SEXTO.- La estimación del recurso conlleva la no imposición a ninguna de las partes de las costas de la alzada y respecto de las de la instancia, la desestimación de la demanda de tercería entraña, en aplicación del artículo 523 de la Ley de Enjuiciamiento Civil, la imposición a la demandante de las costas devengadas.

 

Por lo expuesto, la Audiencia dicta el siguiente

 

FALLAMOS

 

Que estimando el recurso de apelación interpuesto contra la Sentencia recaida en los autos de Juicio de Tercería de Dominio n°. 252/99 seguidos ante el Juzgado de Primera Instancia n°. 5 de esta ciudad, debemos revocar y revocamos la misma y en consecuencia se desestima la demanda origen de los presentes autos absolviendo de la misma a la parte demandada e imponiendo las costas causadas en 1ª instancia a la actora, no haciendo expresa imposición de las causadas en esta alzada.

 

Al notificar esta resolución a las partes, háganse las indicaciones a que se refiere el art°. 248-4 de la Ley orgánica del Poder Judicial.

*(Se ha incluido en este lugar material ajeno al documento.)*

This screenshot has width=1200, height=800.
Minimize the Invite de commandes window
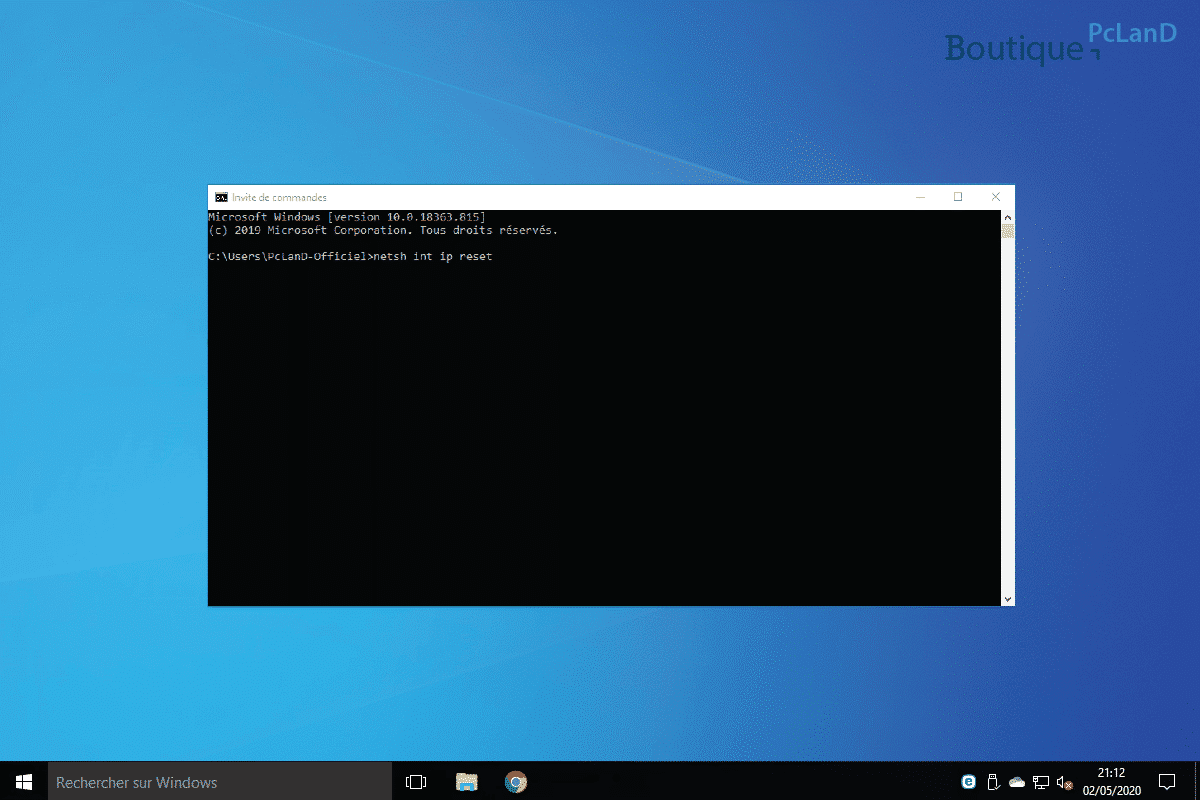920,197
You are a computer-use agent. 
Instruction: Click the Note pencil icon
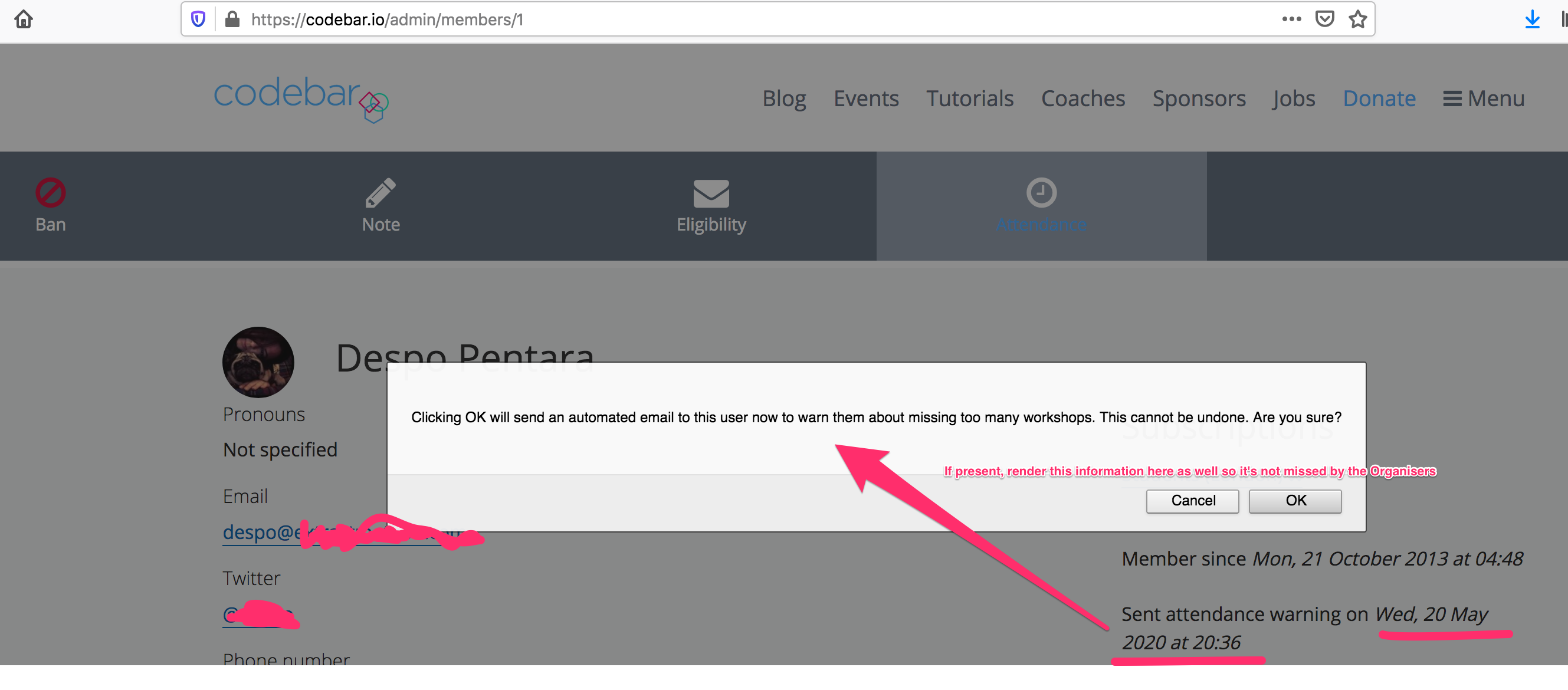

Así, por esta nuestra Sentencia, de la que en unión de los autos originales se remitirá certificación al Juzgado de procedencia para su ejecución y demás efectos, juzgando en segunda instancia, lo pronunciamos, mandamos y firmamos.

E/

 

PUBLICACION.- Dada y pronunciada la anterior Sentencia por los Ilmos. Sres. Magistrados que la firman y leída por el/la Ilmo. Magistrado Ponente en el mismo día de su fecha, de lo que yo el/la Secretario certifico.